Thüringen erhebt Hospitalisierungen getrennt
Etwas näher an der Wirklichkeit dürfte sich im Gegensatz zu den Inzidenzen die Zahl der schweren Verläufe in Verbindung mit Covid-19 bewegen. Allerdings ist die Datengrundlage hier deutlich dünner als im Fall der positiven Tests.
Zu den Bundesländern, die die Hospitalisierungsinzidenz getrennt nach Impfstatus ausweisen, gehört Thüringen. Bei den Ungeimpften gab es demnach 10,7 Krankenhauseinweisungen nach positivem Covid-Test in den vergangenen sieben Tagen je 100.000 Einwohner. Das sind etwas weniger als doppelt so viele wie unter Geimpften. Auch Baden-Württemberg hat Zahlen zu den Hospitalisierungen veröffentlicht: Der Wert für Ungeimpfte lag dort sechsmal so hoch wie der Wert für Geimpfte.
Durchbrüche unter älteren Intensivpatienten
Auch das Robert Koch-Institut (RKI) hat bundesweite Zahlen über den Impfstatus der Krankenhauspatienten und -patientinnen veröffentlicht. Unter den Zwölf- bis 17-Jährigen sind schwere Verläufe äußerst selten, das gilt erst recht für geimpfte Jugendliche. Nur 3 Prozent der Hospitalisierungen in den vier Wochen bis Ende Oktober hatten einen vollständigen Impfschutz. In der Altersgruppe 18 bis 59 Jahren waren es knapp 23 Prozent, und unter den über 60-Jährigen entfällt ein Anteil von 45 Prozent auf Impfdurchbrüche. Das heißt, fast die Hälfte der Älteren im Krankenhaus verfügt über einen doppelten Impfschutz. Auch unter den Intensivpatienten und -patientinnen stellt diese Gruppe 36 Prozent, unter den Verstorbenen sogar 42 Prozent.

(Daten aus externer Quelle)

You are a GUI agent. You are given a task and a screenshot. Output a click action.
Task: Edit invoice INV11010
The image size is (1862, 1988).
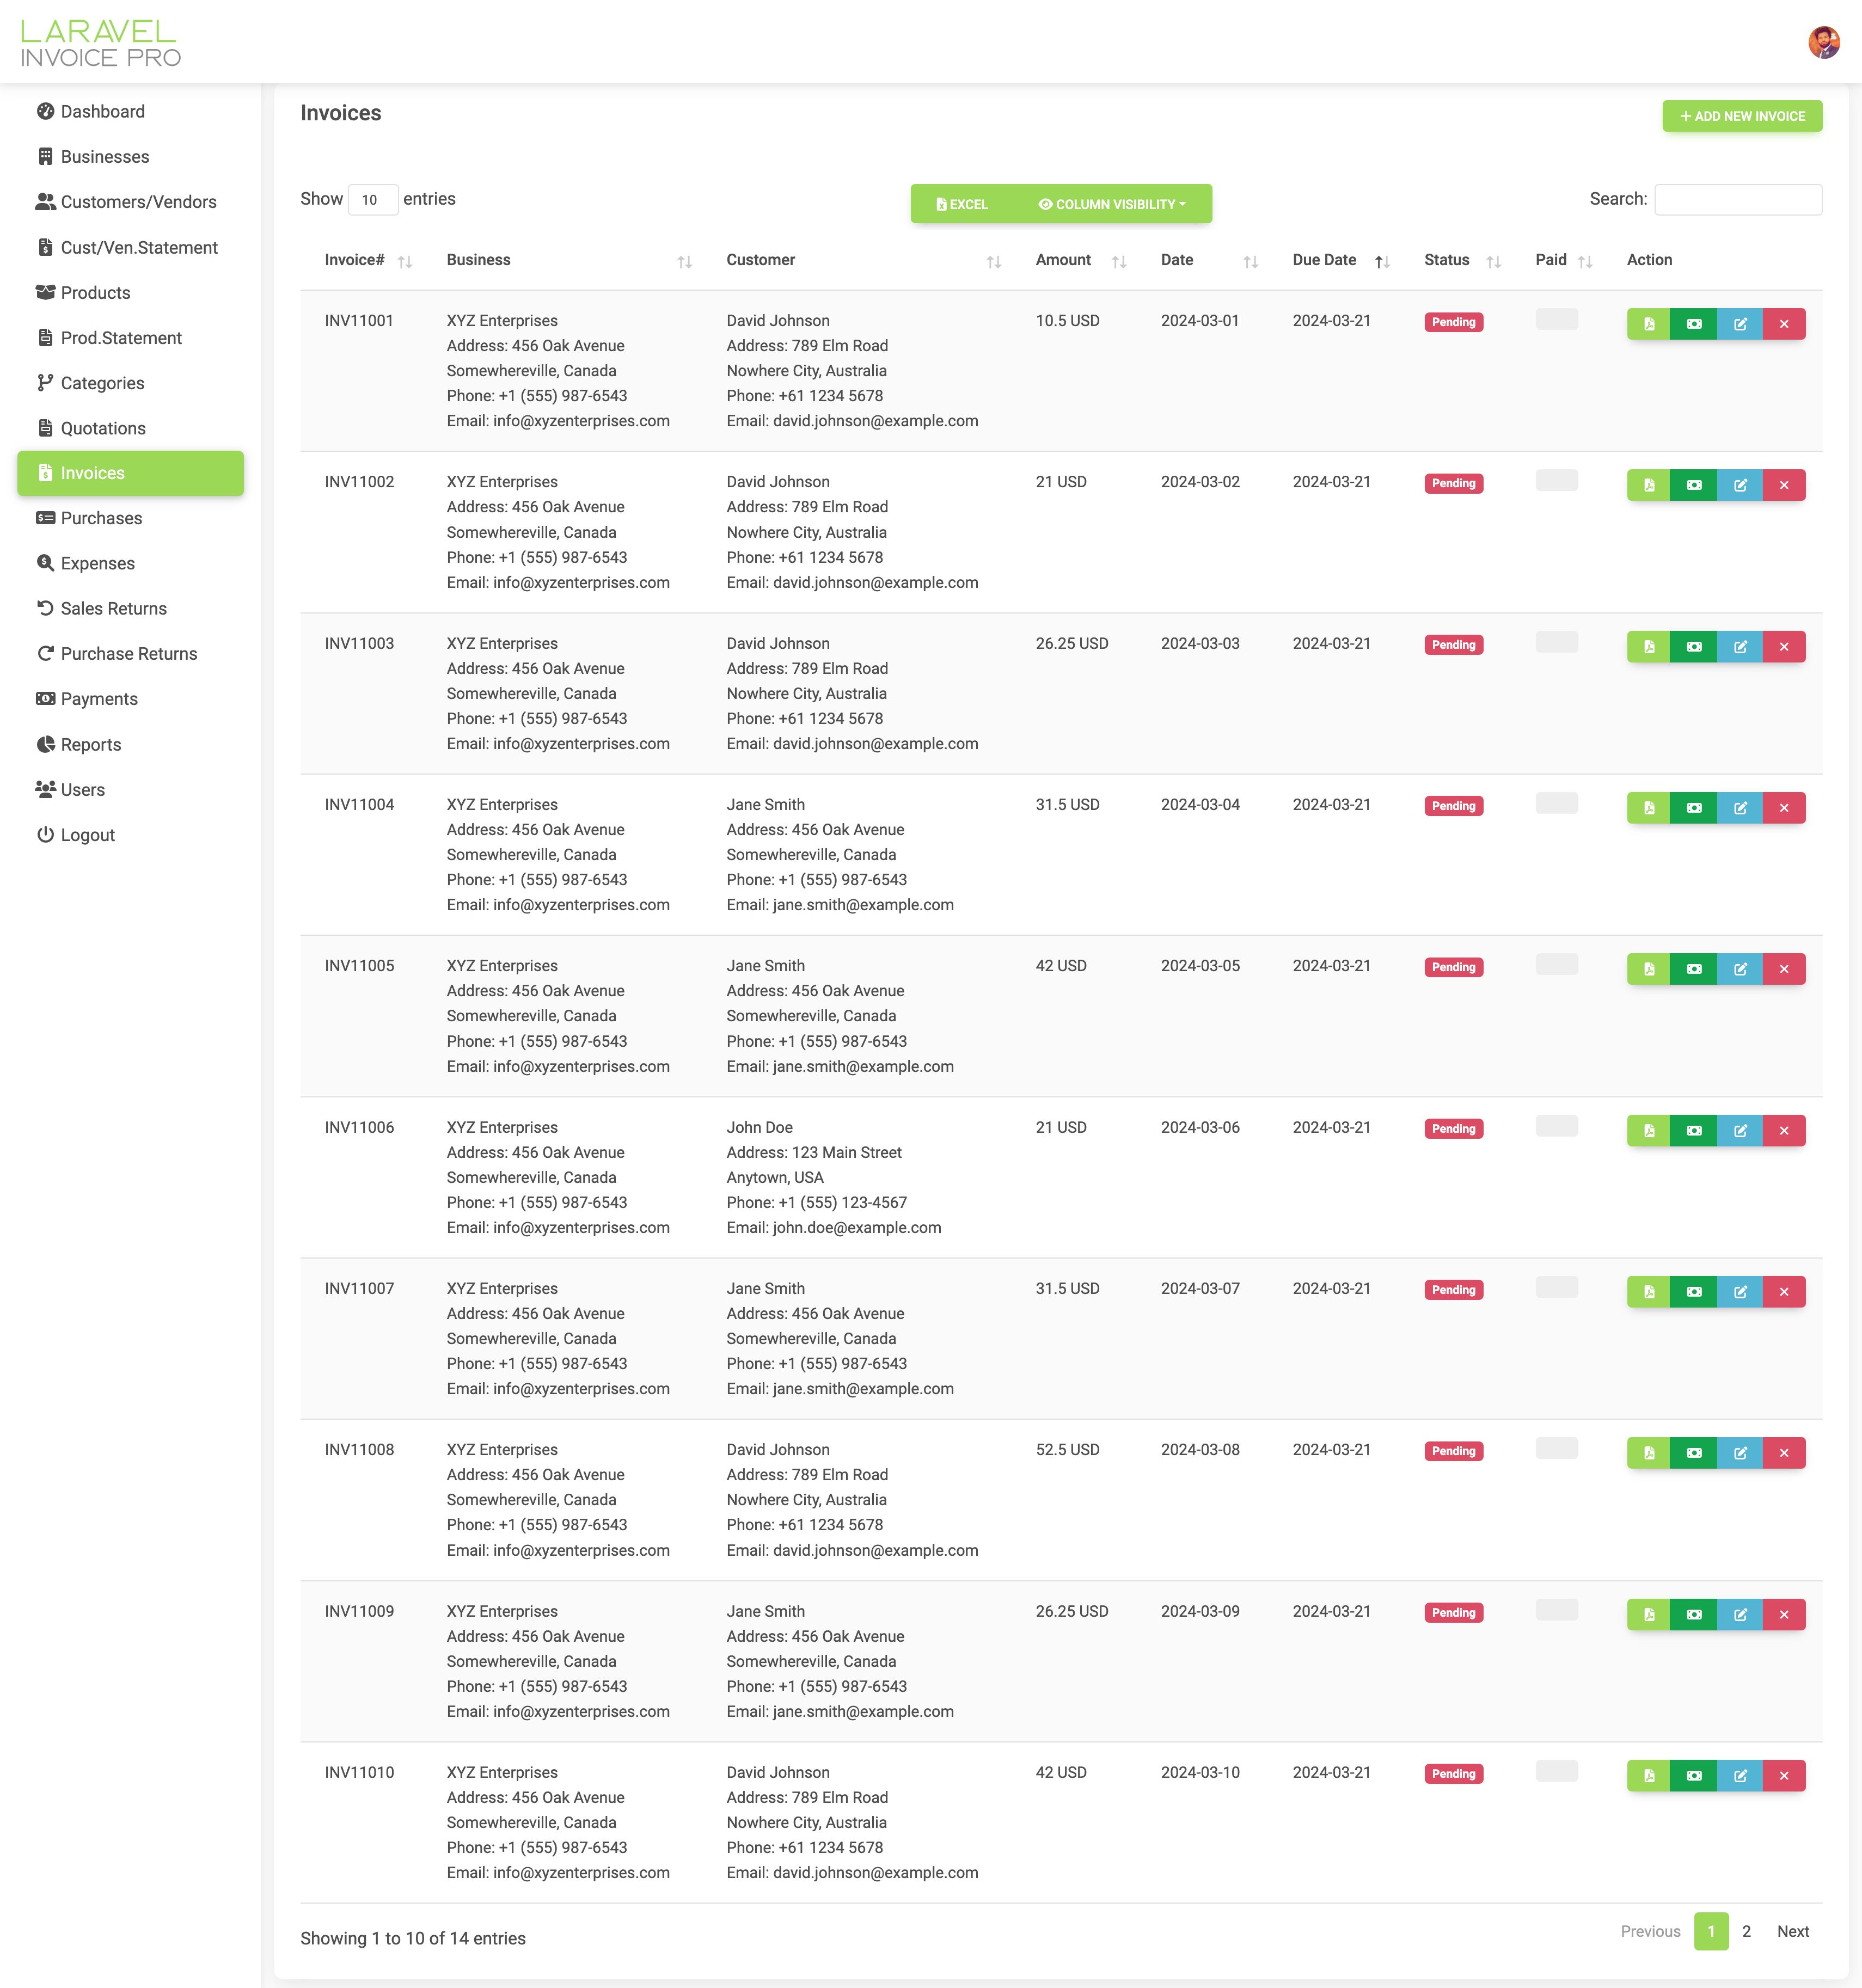1739,1776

Daraus sei aber nicht zu folgern, dass die Impfungen wirkungslos seien, betont das RKI. Dass es mit steigender Impfquote zu mehr Impfdurchbrüchen kommt, sei zu erwarten gewesen. Denn die Wirksamkeit der Covid-19-Impfungen beträgt weniger als 100 Prozent.
Das bedeutet: Die Krankheit wird nicht in jedem Fall verhindert, sondern Infektionen und schwere Verläufe sind nur weniger häufig. Wenn alle Personen einer Population geimpft wären, läge auch der Anteil der Impfdurchbrüche an den Erkrankten bei 100 Prozent.

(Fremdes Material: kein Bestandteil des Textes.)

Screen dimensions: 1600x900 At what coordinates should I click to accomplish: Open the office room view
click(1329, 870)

In Deutschland waren zum Zeitpunkt der Erhebung 85 Prozent der über 60-Jährigen geimpft. Wäre die Impfung komplett wirkungslos, wäre also mit rund 85 Prozent Geimpften unter den Intensivpatienten und Verstorbenen zu rechnen gewesen. Tatsächlich beträgt der Anteil weniger als die Hälfte davon.